Und ich bin allein, völlig allein. Es gibt hier oben niemanden, der Weg vor mir ist rein und leer, eine leere Wüste aus nassem Geröll, zu dem sich in höheren Feldern die flachen Schneefelder mischen, eine offene Ödnis, eine unverschlossene Weite, die einen in ihrer Offenheit doch gefangen setzt. Und ich wandere über einen Grat, welcher selbst mich nie zu einem Ziel führen wird.


Ohne an die Täler zu denken, die auf der anderen Seite warten, fliehe ich über einen Kamm auf einen abseitigen Hang, der sich an hohe Felsrücken schmiegt und streng abschüssig bis hinab in die Baumregionen führt; ich laufe, renne fast schon über das dünne Gras, das ihn bedeckt, hoffe vergebens, dort vor dem Wind geschützt zu sein; aber auch hier wehen die Böen mit ungebremster Macht, streifen in meiner wirren Marschrichtung immer wieder den öden Hang hinunter; und bald muss ich auf meiner einsamen und wilden Flucht bemerken, dass der Abend sich nicht aufhalten lässt, der sich wie eine weit gehülltes, bald tiefrotes Tuch über die Hänge senkt, mich elend und einsam zurücklässt auf meiner sich verfinsternden Hochwiese, auf deren weiten Grasböden mein wirrer Schatten immer länger wird.

Ich komme bis in die oberen Tannenwälder hinab, mal gehend, mal stolpernd, mal eilend, mal rennend, umgehe die Steinfelder auf den Wiesenflächen ringsherum, strebe dem Tal zu. Ich sinniere, welchen Weg meine Gruppe wohl eingeschlagen, welches Tal sie ihrerseits gesucht hat, ob man sie wohl noch finden könne – doch zurück ins Tal!

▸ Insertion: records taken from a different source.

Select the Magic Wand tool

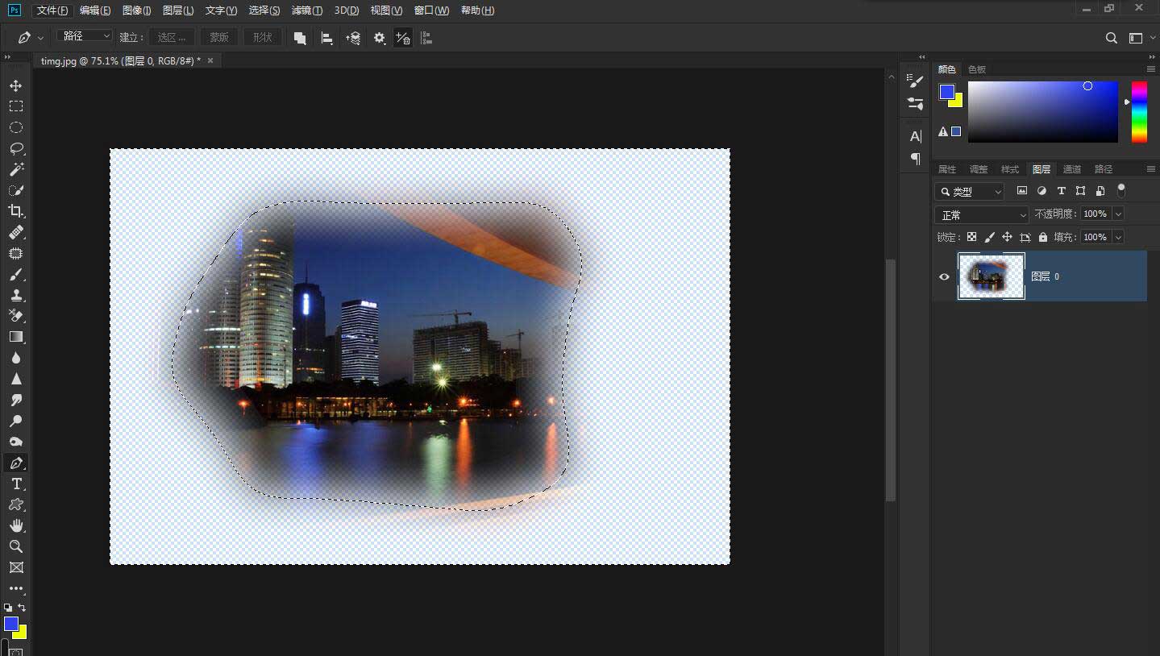15,169
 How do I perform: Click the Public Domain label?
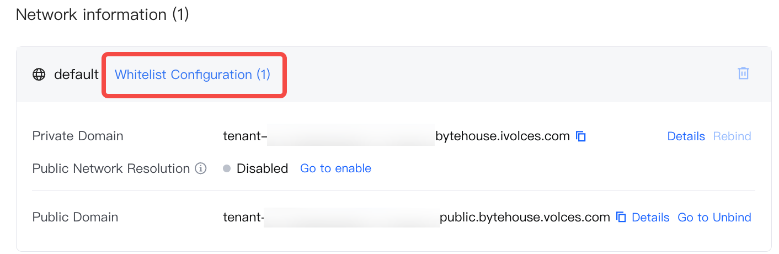[75, 218]
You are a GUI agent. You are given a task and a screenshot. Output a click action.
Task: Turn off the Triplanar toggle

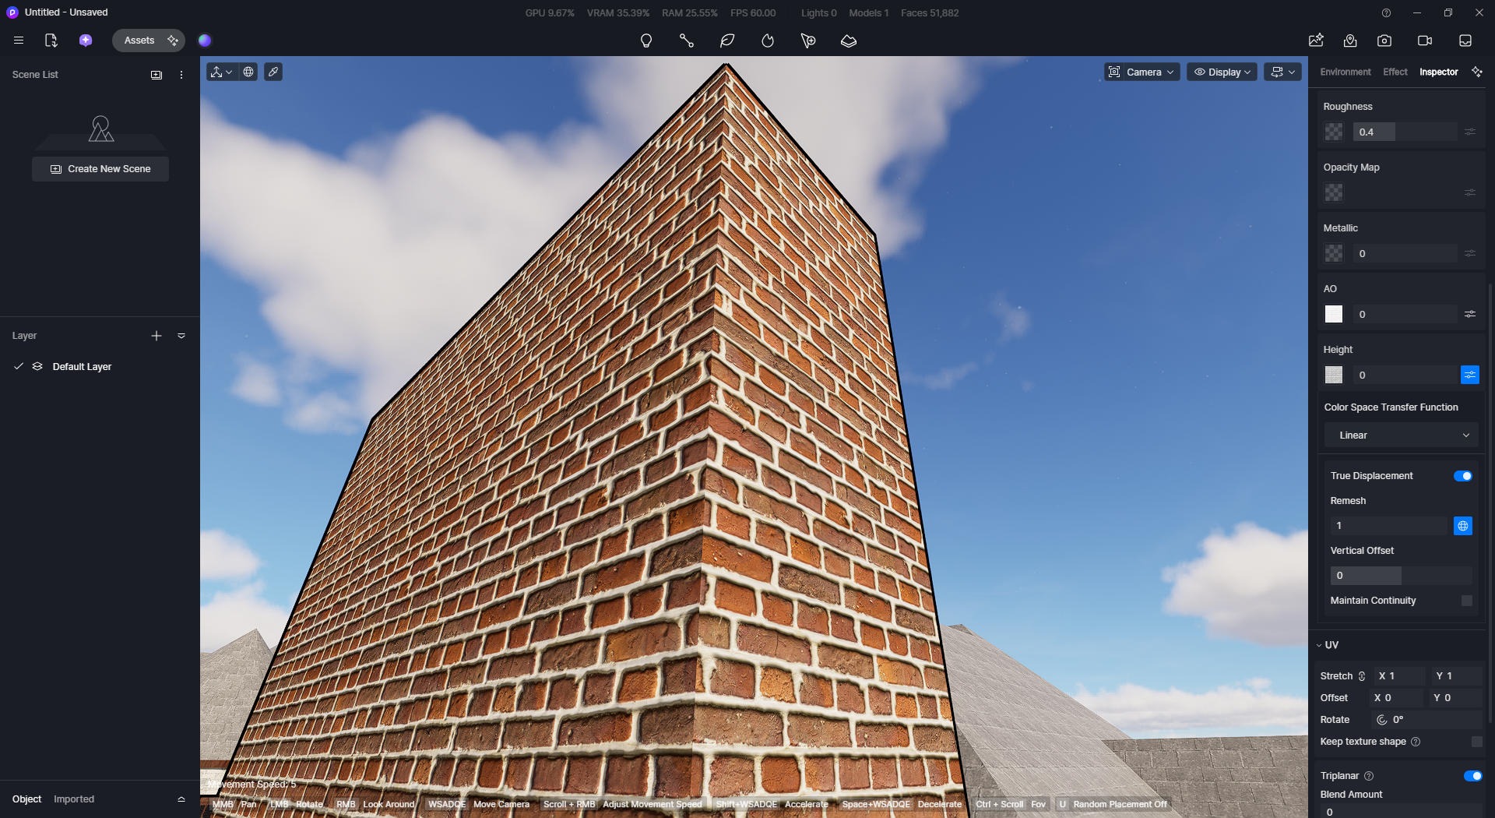[x=1472, y=776]
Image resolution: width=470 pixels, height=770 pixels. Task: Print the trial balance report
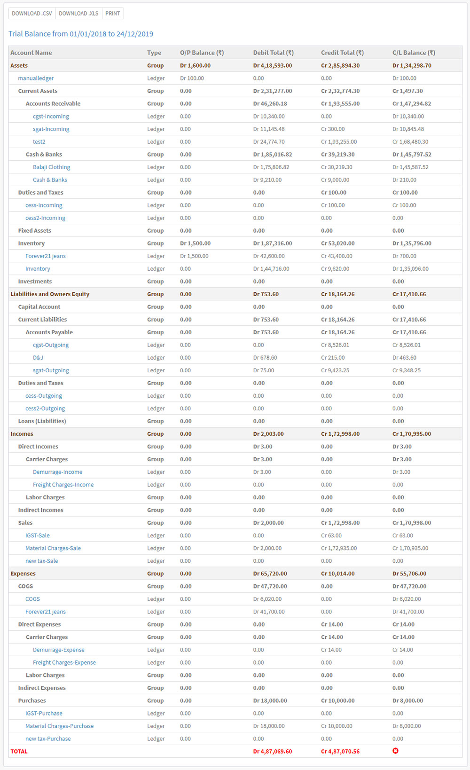pos(113,14)
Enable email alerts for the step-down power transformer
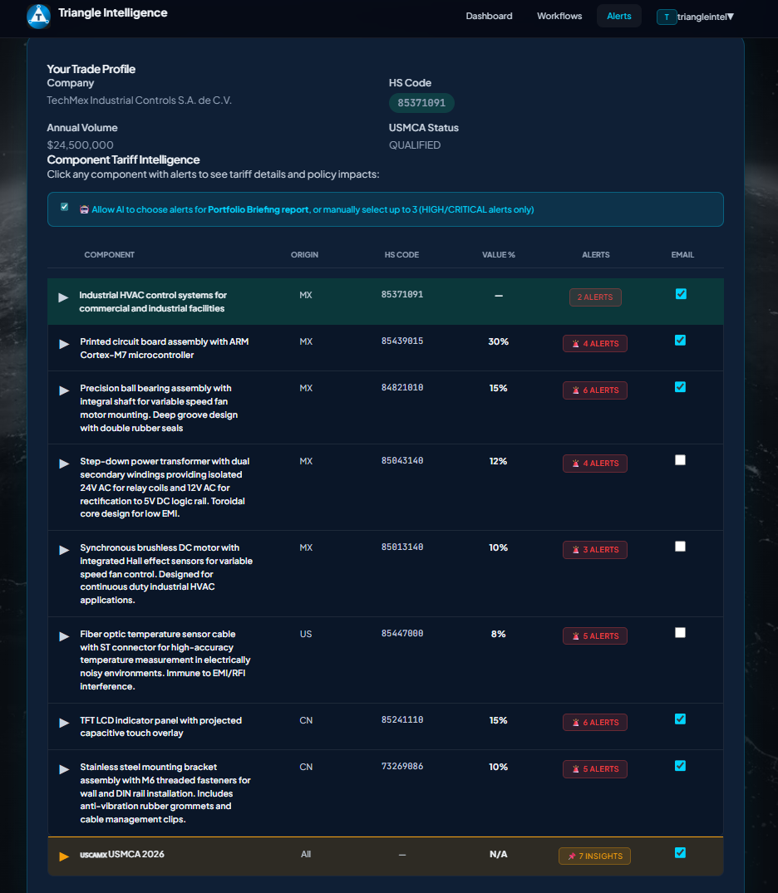The width and height of the screenshot is (778, 893). point(680,459)
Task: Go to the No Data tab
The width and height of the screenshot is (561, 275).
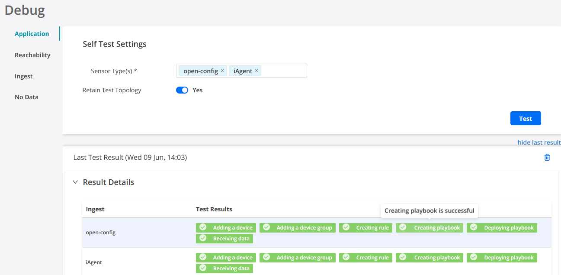Action: pyautogui.click(x=26, y=97)
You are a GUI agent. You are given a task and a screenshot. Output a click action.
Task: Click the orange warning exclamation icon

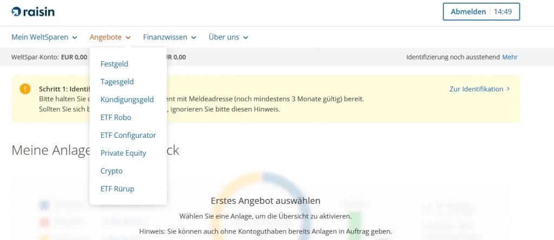(x=25, y=89)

Nichts erscheint mir dringlicher und ich stürme beständig darauf los, bald müde, erschöpft, die Knie schon schwankend vom rasanten, rennenden Abstieg. Und ich sehe von einer niederen Felsenkante, die mir Aussicht auf das gibt, was darunter ist, dasselbe Tal, auf das ich hoffte, als eine dunkle, verdrehte, verworrene und in ihrem ganzen unwirklichen Verlauf verkehrte Schlucht, durch die harte und strenge Winde fegen, und auf deren Grund bloß ein kleiner und wilder Bach plätschert.
Es ist unmöglich, ihr zu entkommen oder von dort aus irgendwo hin zu gelangen.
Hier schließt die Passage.